Wo viel Licht ist, entsteht auch viel Schatten, heißt es für gewöhnlich. Beim Nokia 808 sieht man statt „Schatten” ein „Ausbrennen”. Sehr helle Bildpunkte werden überbelichtet, beispielsweise ein weißer Hund bei Sonnenschein auf einer grünen Wiese.

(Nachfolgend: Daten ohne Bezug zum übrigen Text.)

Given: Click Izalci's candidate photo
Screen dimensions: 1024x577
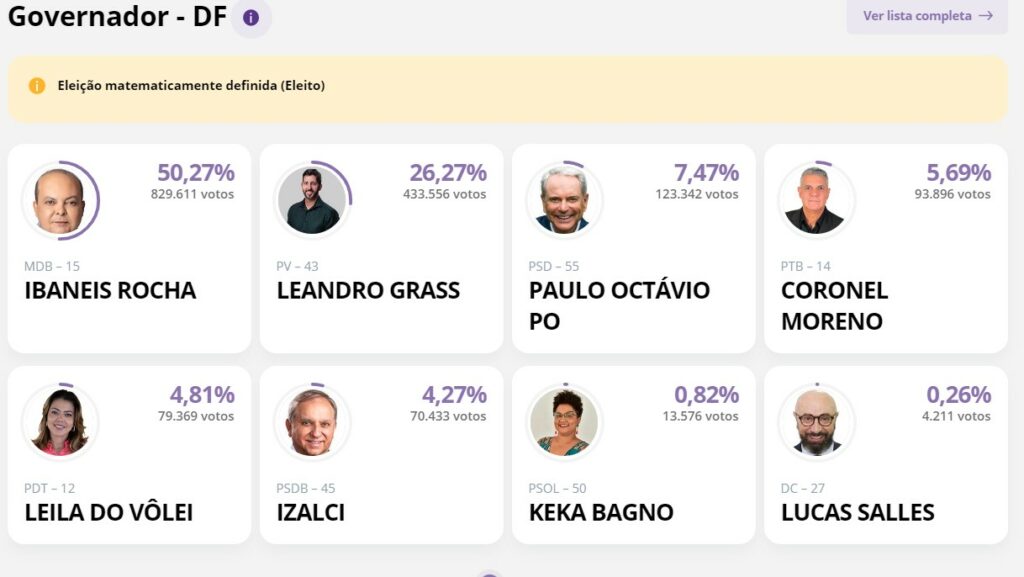Looking at the screenshot, I should pos(312,422).
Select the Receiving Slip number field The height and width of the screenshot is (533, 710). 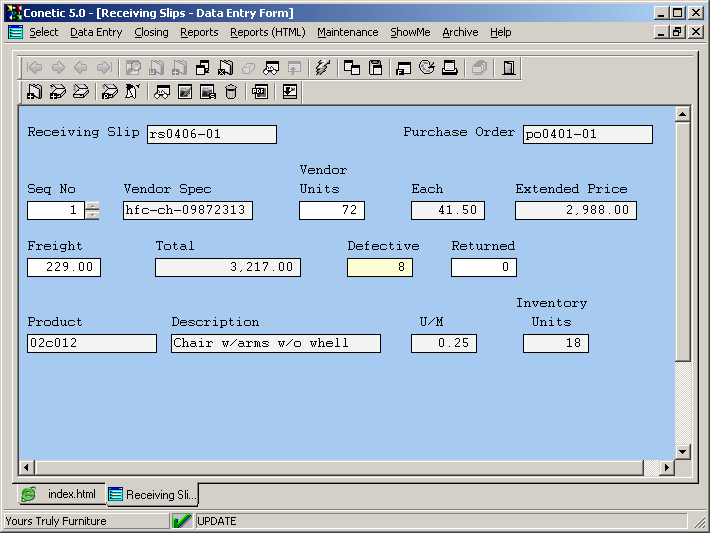point(211,135)
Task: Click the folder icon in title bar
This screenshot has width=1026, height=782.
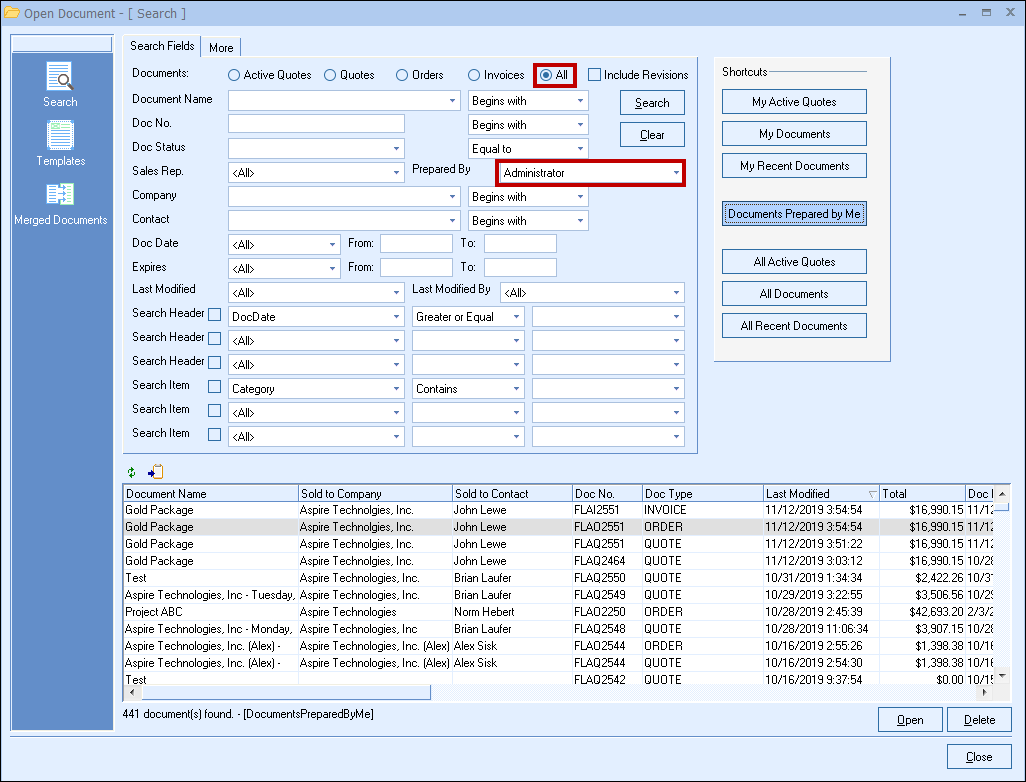Action: point(11,13)
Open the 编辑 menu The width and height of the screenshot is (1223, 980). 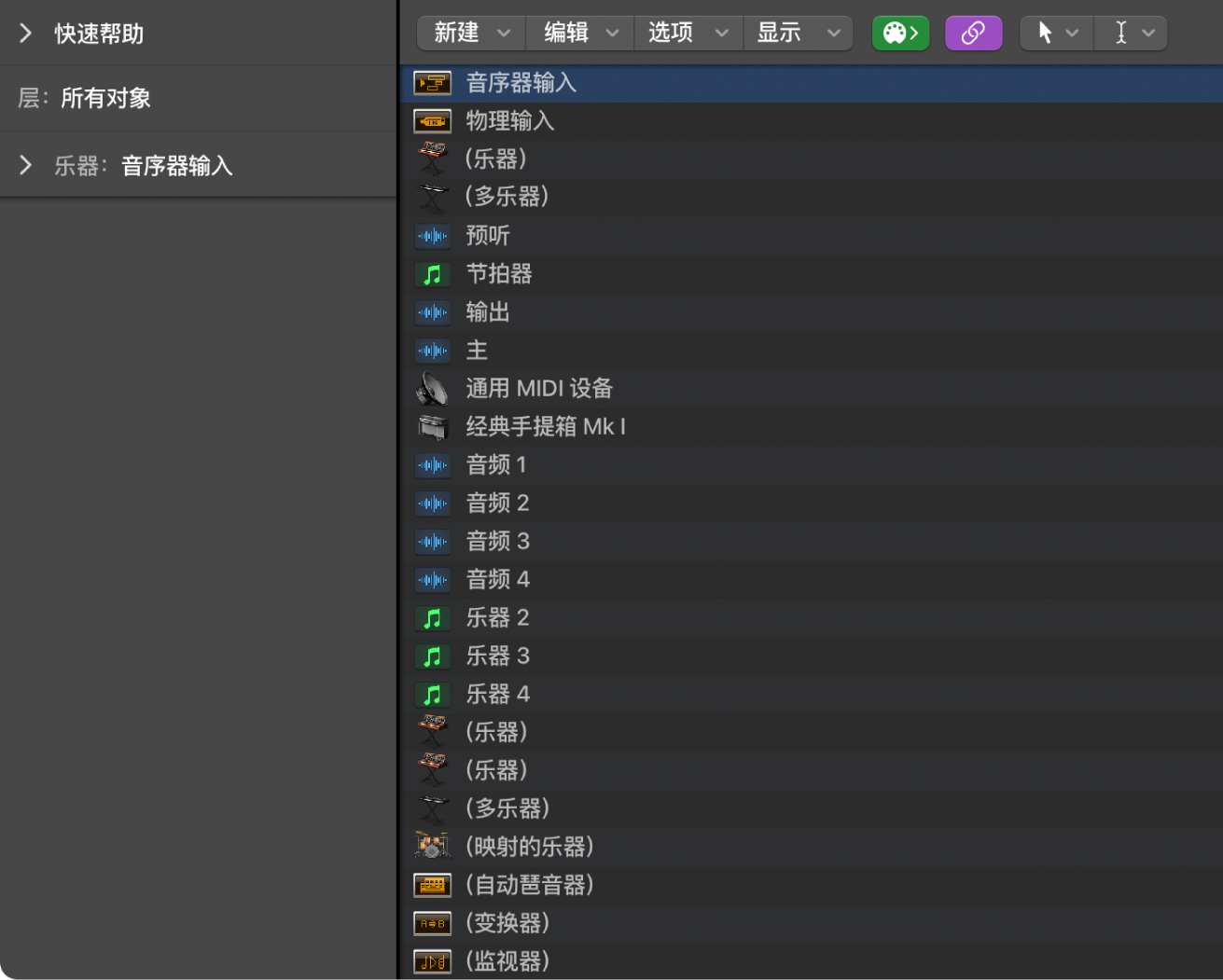click(578, 33)
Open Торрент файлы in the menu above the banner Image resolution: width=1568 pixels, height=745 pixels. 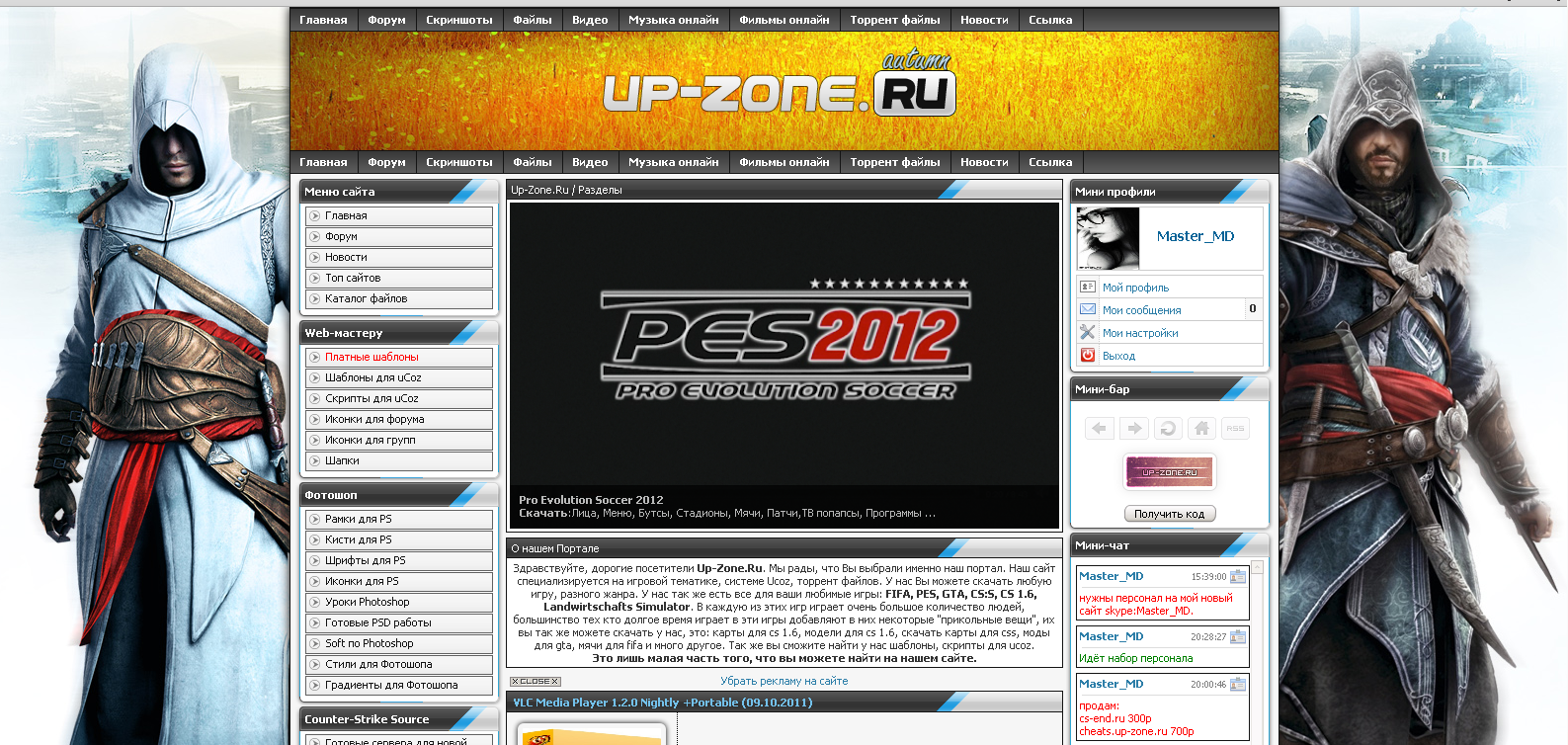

digitalzimmer.de meint: Erstaunlich was Nokia hier leistet. Eine kompromisslose Bildqualität in einem so kompakten Gehäuse verblüfft. Der bisherige Platzhirsch Nokia N8 wird zwar abgelöst, doch die Qualität des N8 ist nicht allzu weit entfernt und für die meisten Fotos mehr als ausreichend. Vergleicht man die Anschaffungskosten beider Geräte (808: 510 Euro, N8: 280 Euro), ist der Aufpreis nur schwer zu verdauen. Auch das iPhone 4S muss sich nicht fürchten, denn seine Bildqualität reicht zwar nicht an die Leistung des Nokia 808 heran, doch dafür punktet das Apple-Handy mit einem flacheren Gehäuse, einer riesigen Auswahl an Apps und einem besseren Betriebssystem. Denn bei aller Liebe zur Kamera – ein Smartphone soll es am Ende ja auch noch sein.